II-105910.1 | Children's ward, Royal Victoria Hospital, Montreal, QC, 1894
Children's ward, Royal Victoria Hospital, Montreal, QC, 1894
Wm. Notman & Son
1894, 19th century
Silver salts on paper - Albumen process
20 x 25 cm
Purchase from Associated Screen News Ltd.
© McCord Museum
Keywords: Architecture (8646) , medical (125) , Photograph (77678)
Keys to History
This children's ward of the Royal Victoria Hospital was photographed a few months after the hospital's official inauguration in 1893.
During the 19th century, illness shortened the lives of many children. As a result, some doctors were particularly concerned with childhood disease. Starting in the 1880s, paediatrics slowly began to become established as a discipline.

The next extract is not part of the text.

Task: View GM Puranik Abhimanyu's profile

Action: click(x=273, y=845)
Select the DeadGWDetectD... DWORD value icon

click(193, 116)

Traditionally, those who had the means preferred to be taken care of at home, while the poorest had to go to the hospital. During the second half of the 19th century, things tended to change so that all classes of society were represented among hospitalized patients. New modern-looking hospitals were built and the development of new techniques, as in surgery for example, resulted in more hospital treatment. At this point the work of nurses, which had so far been done mainly by Quebec's religious orders, began to take on a professional character.
One of the founding principles of the new Royal Victoria Hospital, which was affiliated with McGill University, was the desire to provide all people with medical care regardless of their station in life, and to set up a system to train doctors and nurses.

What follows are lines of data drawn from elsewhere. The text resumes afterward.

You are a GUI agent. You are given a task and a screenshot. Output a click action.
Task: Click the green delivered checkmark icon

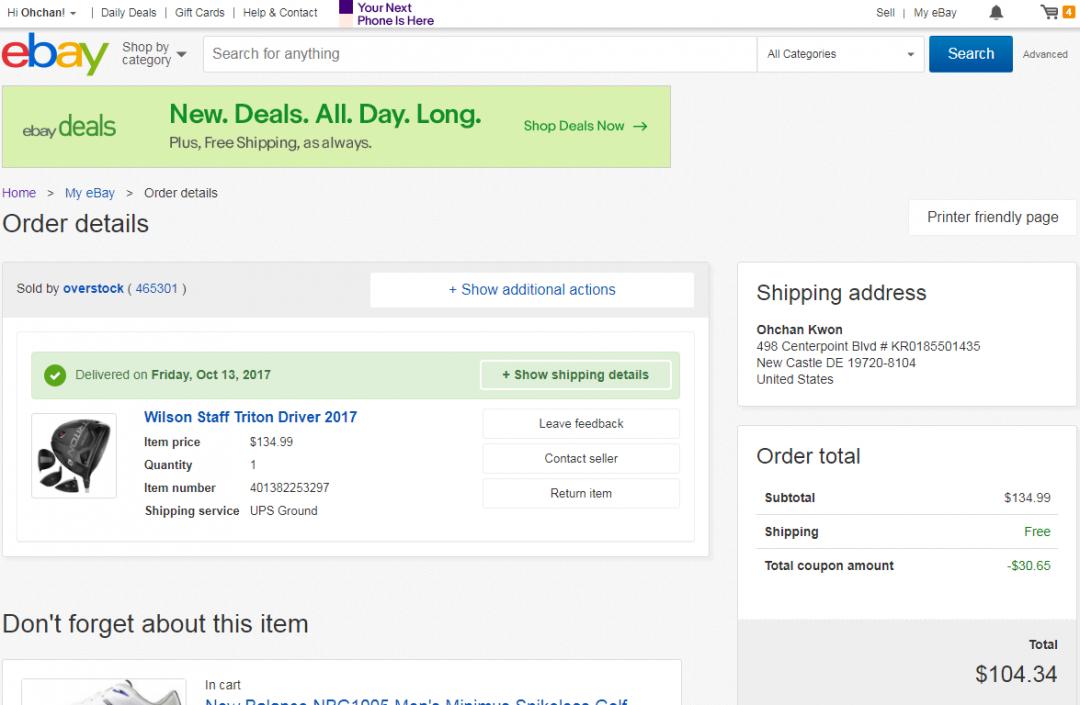56,375
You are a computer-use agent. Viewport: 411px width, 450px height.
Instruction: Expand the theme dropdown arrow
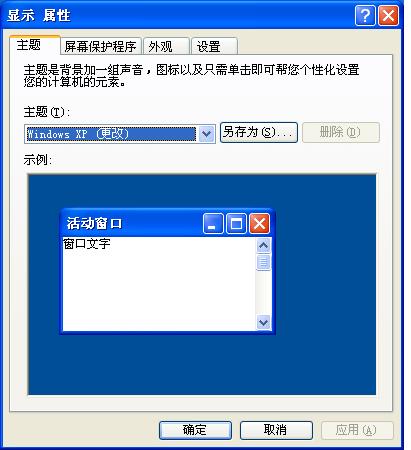(207, 134)
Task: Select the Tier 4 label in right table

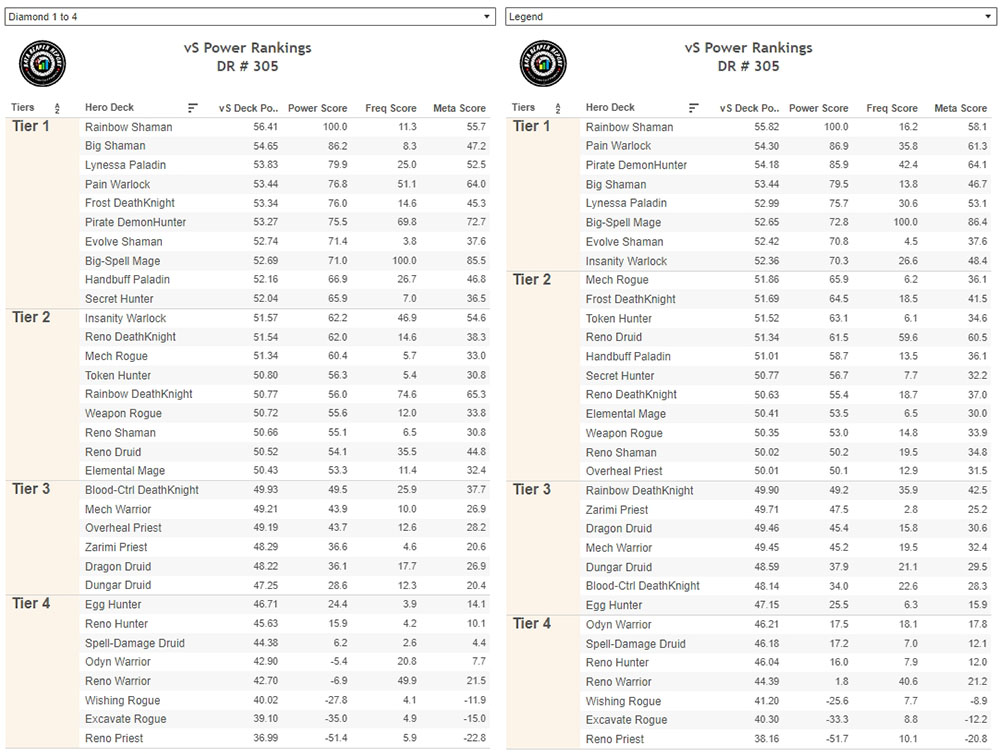Action: pyautogui.click(x=532, y=623)
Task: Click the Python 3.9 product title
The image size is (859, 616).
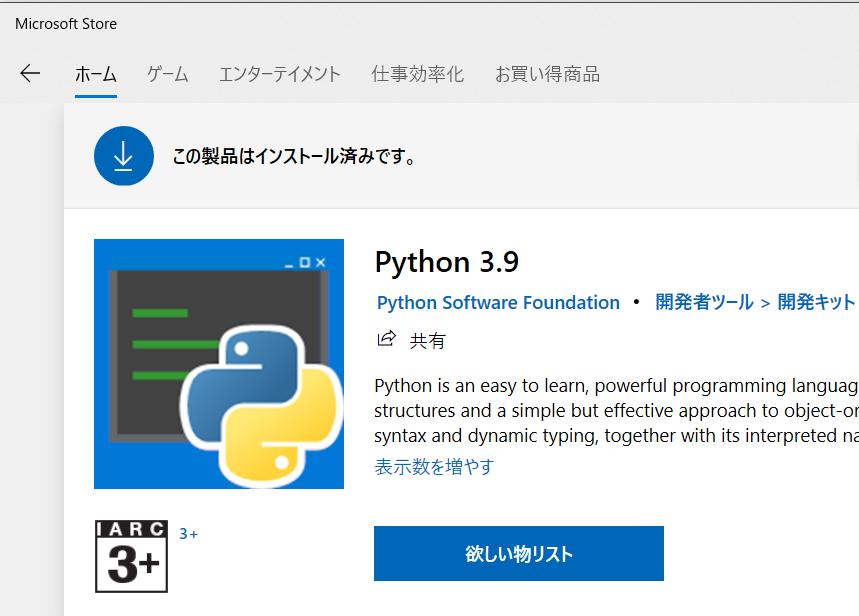Action: click(x=447, y=262)
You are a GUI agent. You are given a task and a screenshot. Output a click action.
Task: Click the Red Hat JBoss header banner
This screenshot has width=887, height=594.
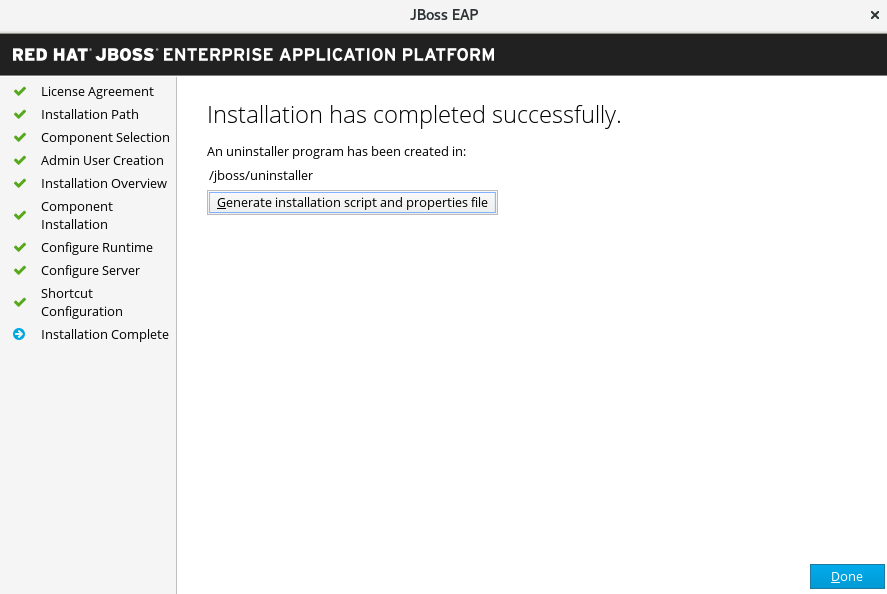(x=254, y=55)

The room and equipment shown here are brand new since the photograph was taken in 1894, shortly after the inauguration of the Royal Victoria Hospital on December 2, 1893.
The architecture of the Royal Victoria Hospital is typical of the cottage hospitals that sprang up throughout the Western world during this period. The U-shaped hospital is made up of a central administrative building flanked by two wings running perpendicular to it.
The construction of the Royal Victoria Hospital was announced in 1887. The hospital is named after Queen Victoria, who celebrated her Golden Jubilee that year.
Lay sisters like those in this photograph became more and more numerous in medical establishments during the 1890s since hospitals had a great need for qualified personnel. The first school for nurses opened its doors in 1890 at the Montreal General Hospital.